II. Promoting Effective Use of Data To Improve Care and Empower Patients
Many of the audience’s questions focused on the capability of data to directly engage patients in their health and lead to better care. Michael Dowling explained how giving patients access to data can affect their lifestyle behaviors—key determinants of health—but Troy Brennan cautioned that simply making data available does not alone improve patient care. Instead, as Benjamin Chu described, patient engagement requires tools that allow patients to understand, engage with, and take ownership of their personal health data. All of the panelists described ways in which they are using technology to reach patients more regularly and effectively.
Better data, and integration of claims and clinical data, can help providers as well. Barak Richman noted that more integrated health systems have better access to large swaths of data, which can improve care but also expand these large systems’ market power. Lewis Sandy responded to this argument by describing how large payers like UnitedHealth Group have made their data and analytic capacity available to policymakers, researchers, and providers. By encouraging data sharing, detailed analysis of claims and clinical care, and patient and provider engagement, technology can make large-scale collaboration not only possible, but effective.
III. Fostering Innovation Across the Health Care System
All of the panelists were innovators, and all believed in the importance of fostering innovation. Michael Dowling explained that, just as it is important for regulators to strike a careful balance between fostering competition and collaboration, so too should regulators protect efficiency and safety of care while promoting disruptive, beneficial innovation. He explained Northwell’s venture group initiative, which encourages staff to propose ideas for how Northwell can provide better care more efficiently. According to Barak Richman, ensuring regulatory clarity, along with data accessibility, is essential to supporting productive innovation. Although all of the panelists represented large organizations, they recognized the essential role innovation can play and argued that large, integrated organizations can support, and even incubate, disruptive innovators.

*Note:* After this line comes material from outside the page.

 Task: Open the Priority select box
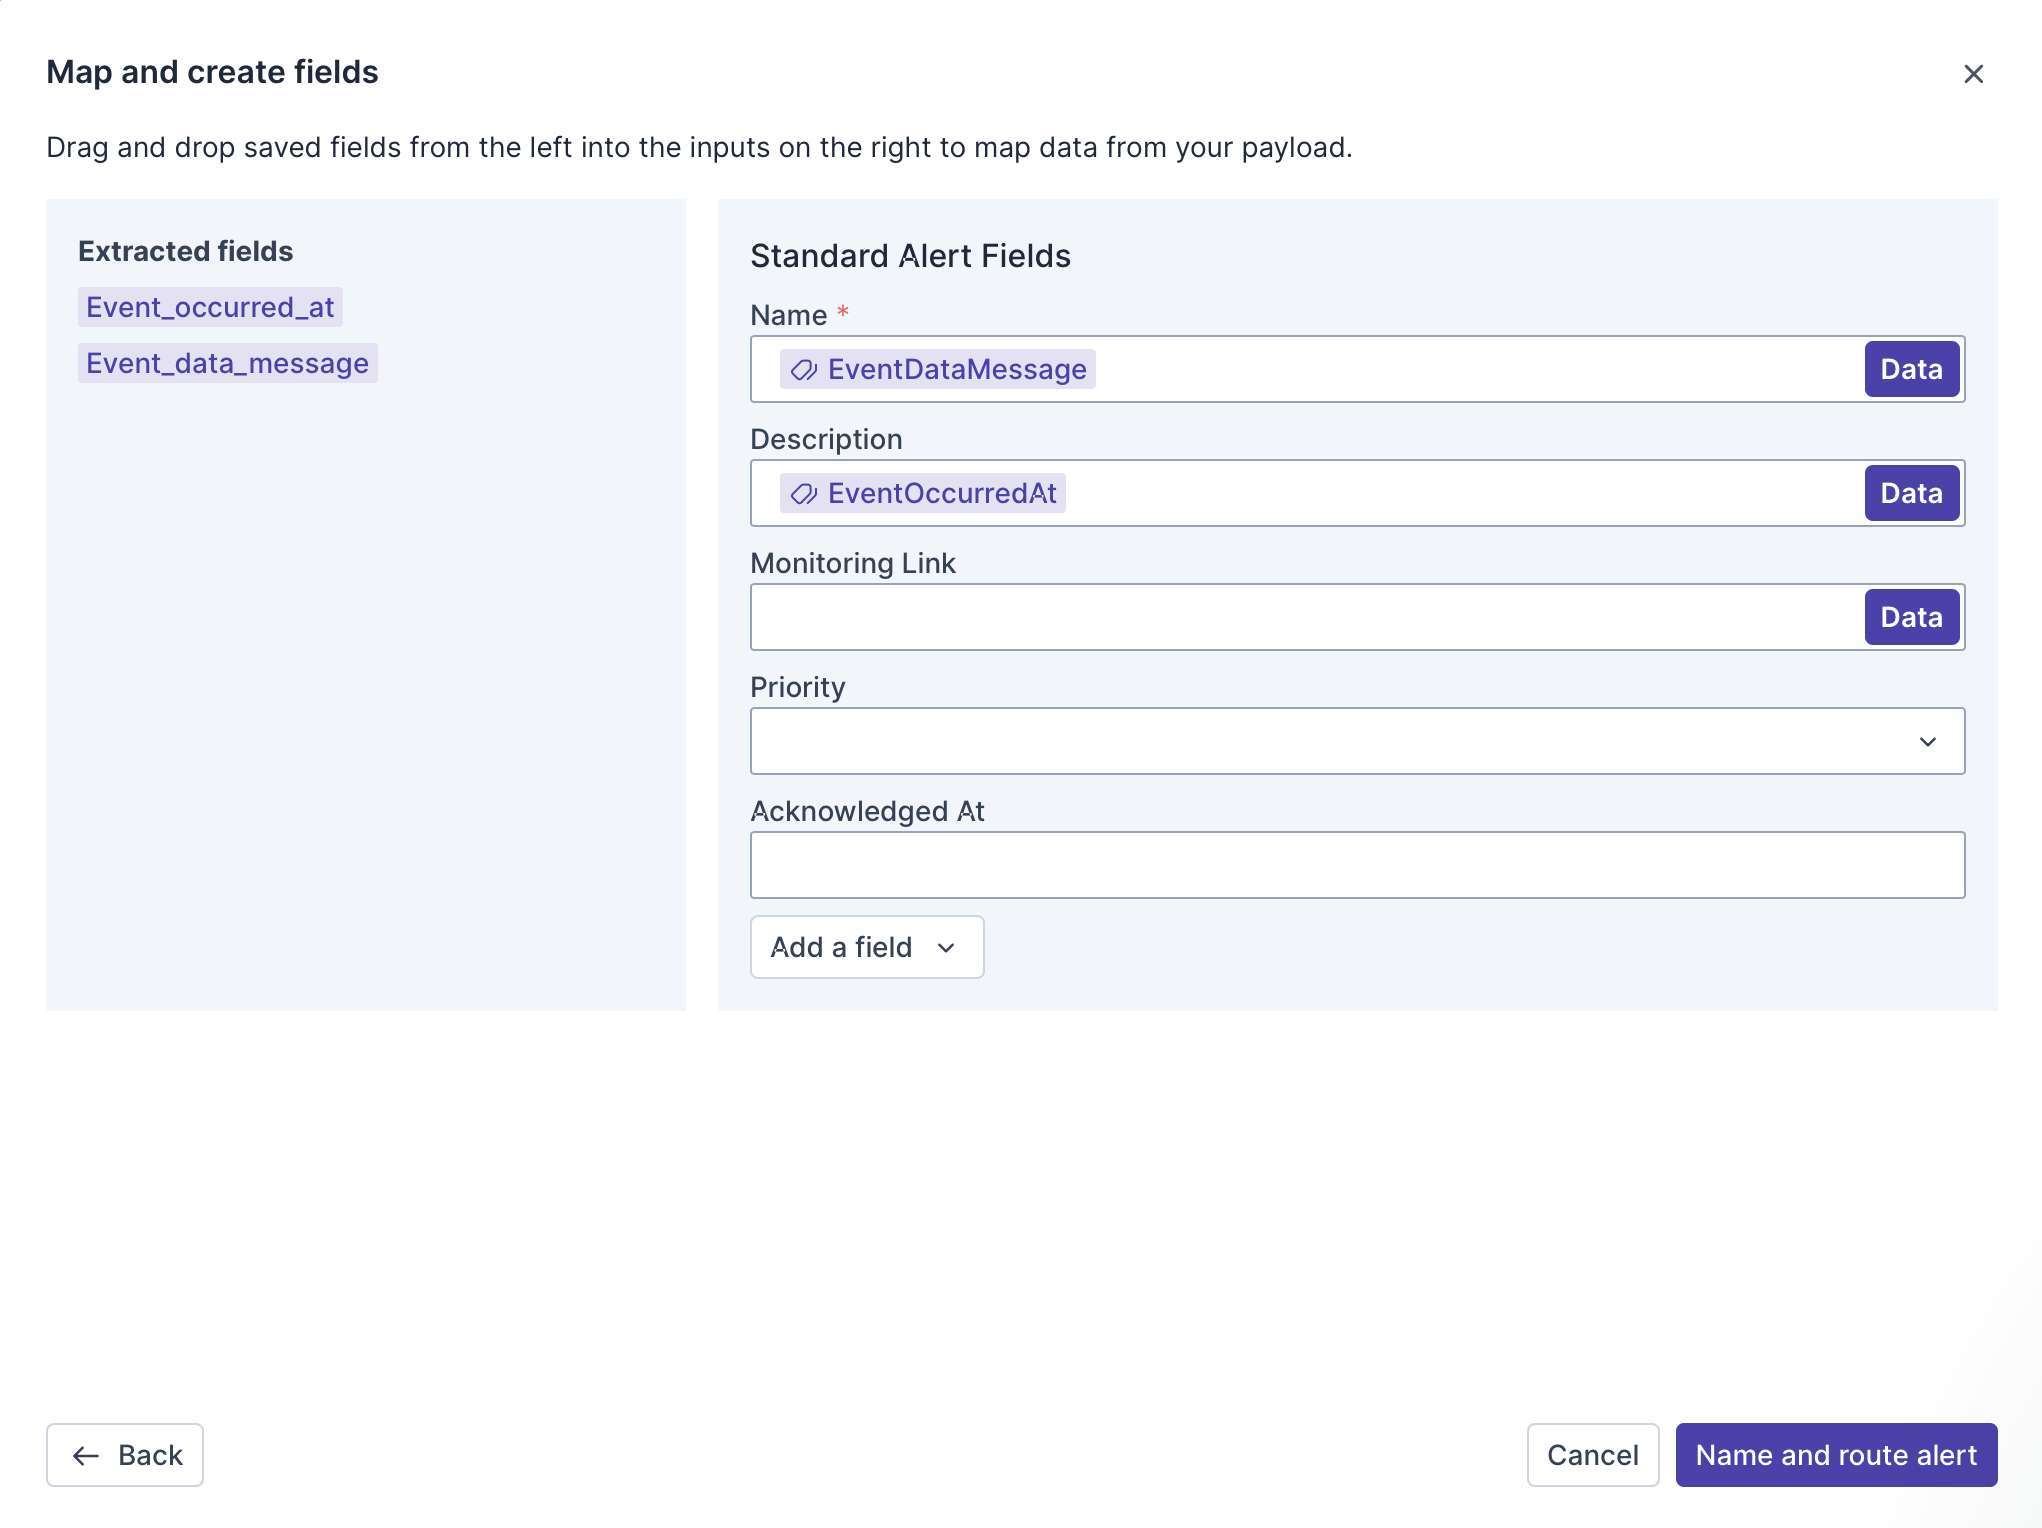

As Barak Richman remarked, this panel provided an optimistic view of how consolidation of the health system can help move us in the right direction. He noted that the panel’s positive view contrasts with economists’ more negative treatment of consolidation’s effects on the health care market, which future panels would explore. All of the panelists demonstrated careful, consistent consideration of how their new collaborative efforts would benefit consumers while strengthening our health care system. Even across their diverse backgrounds and experiences, the panelists came to similar conclusions about the promise of the accelerating cross-sector integration in health care.